THE PROBLEM - Your copy should run exactly from the line containing "The height and" to the last line of the entries below, and it should include no pictures.

DATA RECORDS -

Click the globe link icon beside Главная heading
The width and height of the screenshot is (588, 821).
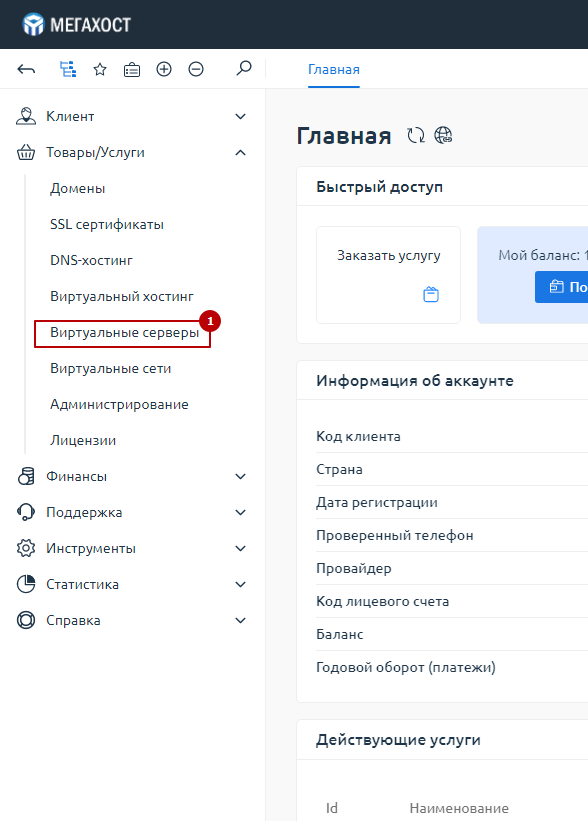(x=443, y=136)
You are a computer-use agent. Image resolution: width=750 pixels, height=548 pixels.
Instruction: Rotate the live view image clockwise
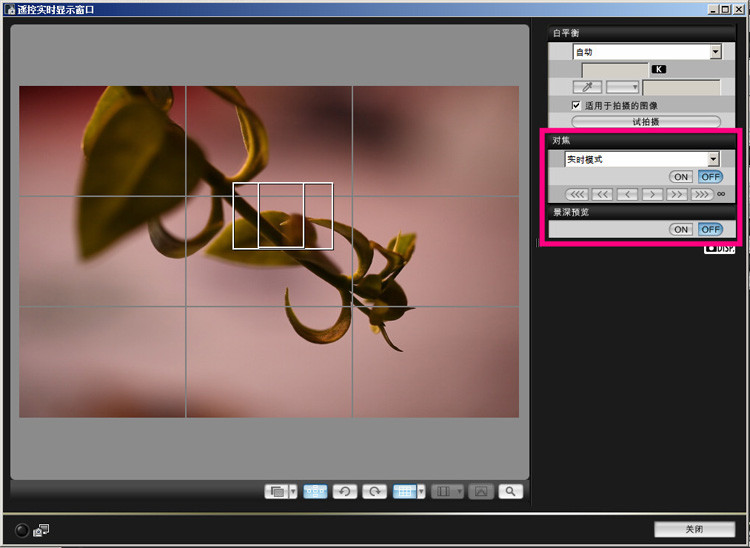click(x=374, y=491)
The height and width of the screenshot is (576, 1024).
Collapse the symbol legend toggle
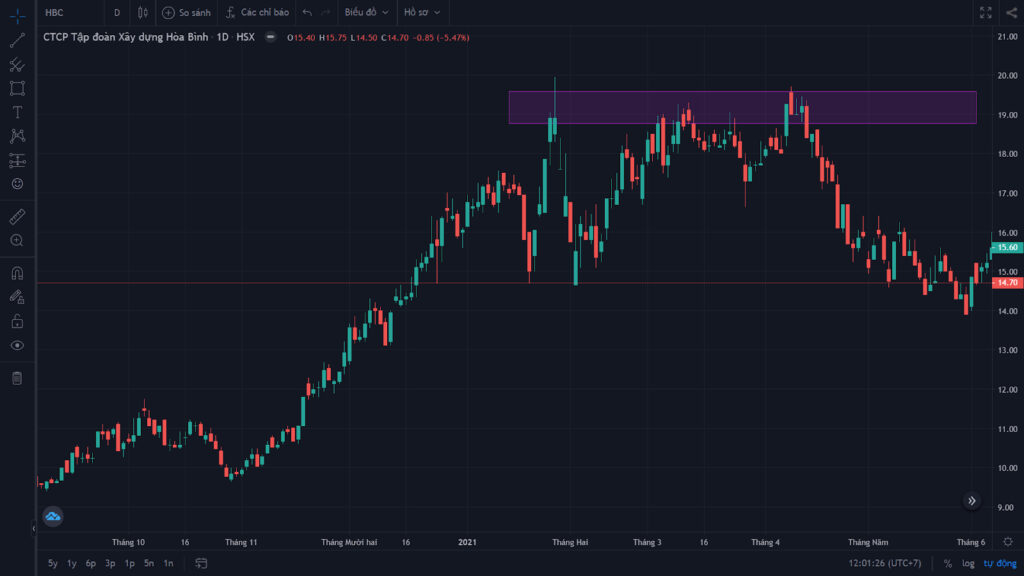tap(270, 37)
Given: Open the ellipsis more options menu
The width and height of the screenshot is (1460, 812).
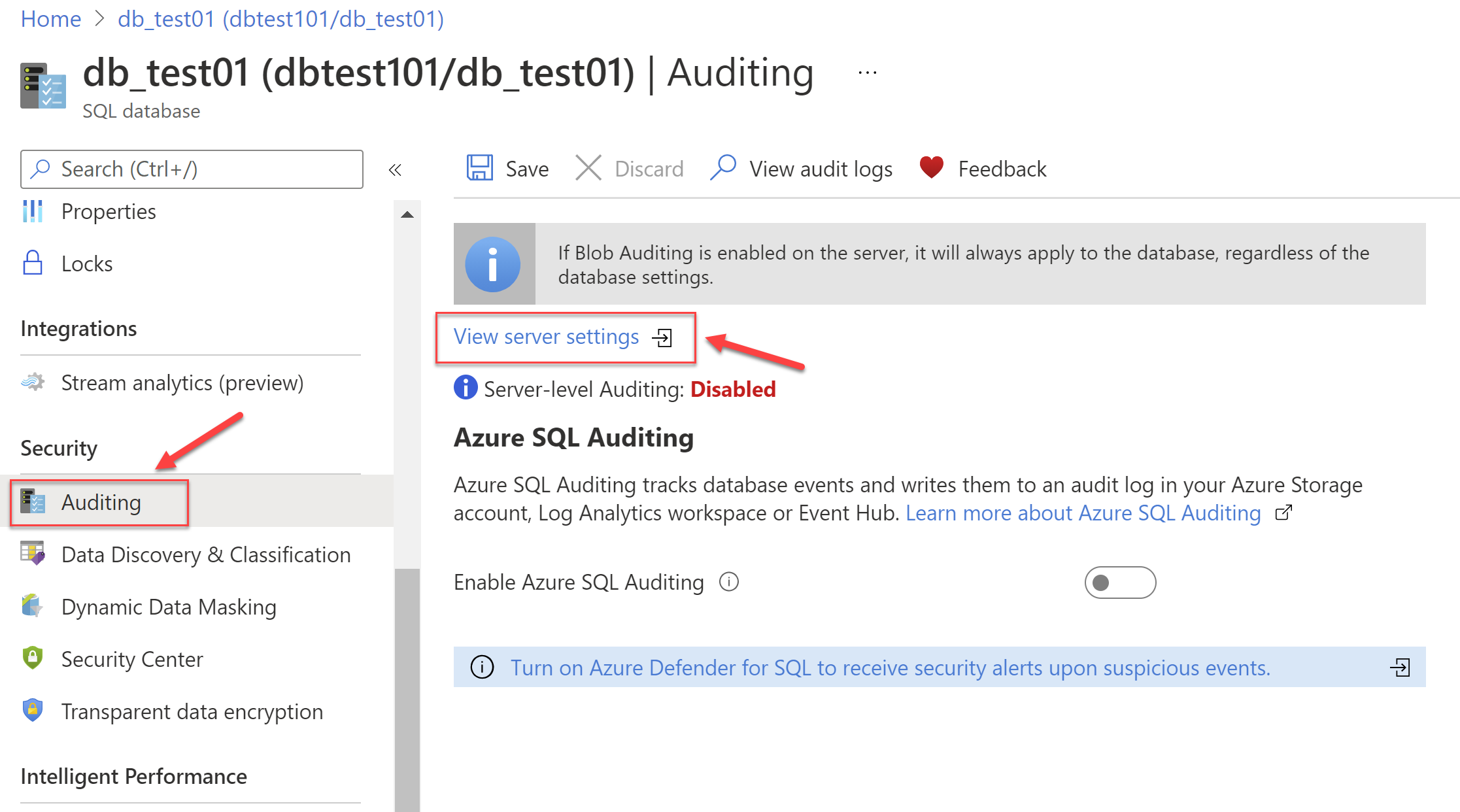Looking at the screenshot, I should click(868, 73).
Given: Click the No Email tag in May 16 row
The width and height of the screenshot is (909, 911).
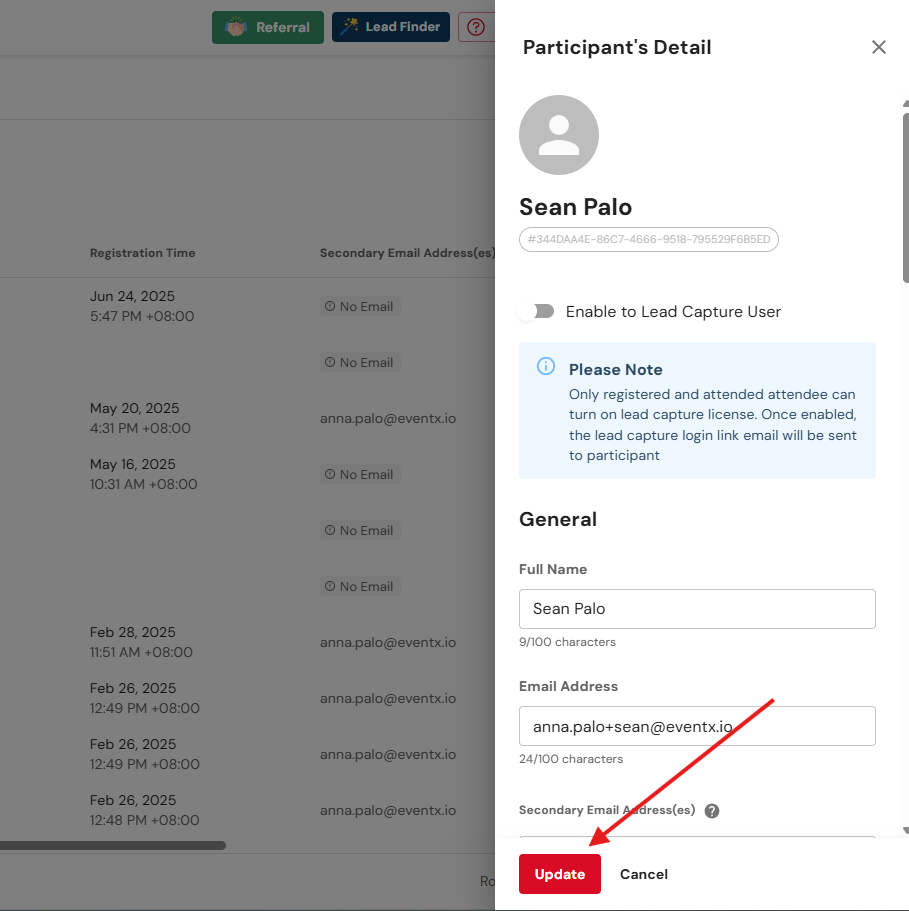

PROBLEM SOLUTION -
The height and width of the screenshot is (576, 1024).
Collapse the symbol legend toggle
tap(270, 37)
Given: Open the ellipsis more options menu
The width and height of the screenshot is (1460, 812).
Looking at the screenshot, I should click(868, 73).
Given: Click the No Email tag in May 16 row
The width and height of the screenshot is (909, 911).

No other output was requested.